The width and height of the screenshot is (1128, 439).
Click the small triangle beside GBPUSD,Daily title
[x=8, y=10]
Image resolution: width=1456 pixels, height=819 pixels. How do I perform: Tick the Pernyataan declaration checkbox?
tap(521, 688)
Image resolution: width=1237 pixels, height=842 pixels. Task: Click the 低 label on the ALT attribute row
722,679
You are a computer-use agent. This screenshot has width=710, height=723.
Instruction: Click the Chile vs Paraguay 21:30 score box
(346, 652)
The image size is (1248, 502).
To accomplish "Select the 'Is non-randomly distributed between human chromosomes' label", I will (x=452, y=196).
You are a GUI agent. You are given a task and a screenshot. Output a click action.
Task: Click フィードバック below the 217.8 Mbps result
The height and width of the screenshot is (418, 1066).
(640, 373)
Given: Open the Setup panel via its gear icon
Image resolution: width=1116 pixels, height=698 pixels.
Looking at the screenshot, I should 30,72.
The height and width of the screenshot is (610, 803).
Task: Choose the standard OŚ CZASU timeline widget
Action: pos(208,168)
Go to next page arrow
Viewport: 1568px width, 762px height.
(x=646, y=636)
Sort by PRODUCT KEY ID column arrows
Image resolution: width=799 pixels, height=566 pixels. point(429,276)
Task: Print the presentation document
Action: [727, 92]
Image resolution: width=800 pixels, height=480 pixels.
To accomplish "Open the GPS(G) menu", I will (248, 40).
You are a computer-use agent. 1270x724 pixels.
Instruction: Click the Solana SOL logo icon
_ _ _
■ Problem details: Please return exactly the lines from the one containing "The height and width of the screenshot is (418, 1066)." through the end of the entries above, adding no other line.

■ Exercise output:
The height and width of the screenshot is (418, 1066).
(640, 373)
Given: Open the Setup panel via its gear icon
Image resolution: width=1116 pixels, height=698 pixels.
Looking at the screenshot, I should 30,72.
The height and width of the screenshot is (610, 803).
Task: Choose the standard OŚ CZASU timeline widget
Action: pos(208,168)
Go to next page arrow
Viewport: 1568px width, 762px height.
(x=646, y=636)
Sort by PRODUCT KEY ID column arrows
Image resolution: width=799 pixels, height=566 pixels. point(429,276)
Task: Print the presentation document
Action: [727, 92]
Image resolution: width=800 pixels, height=480 pixels.
To accomplish "Open the GPS(G) menu", I will (248, 40).
You are a computer-use agent. 1270x724 pixels.
Instruction: Click the Solana SOL logo icon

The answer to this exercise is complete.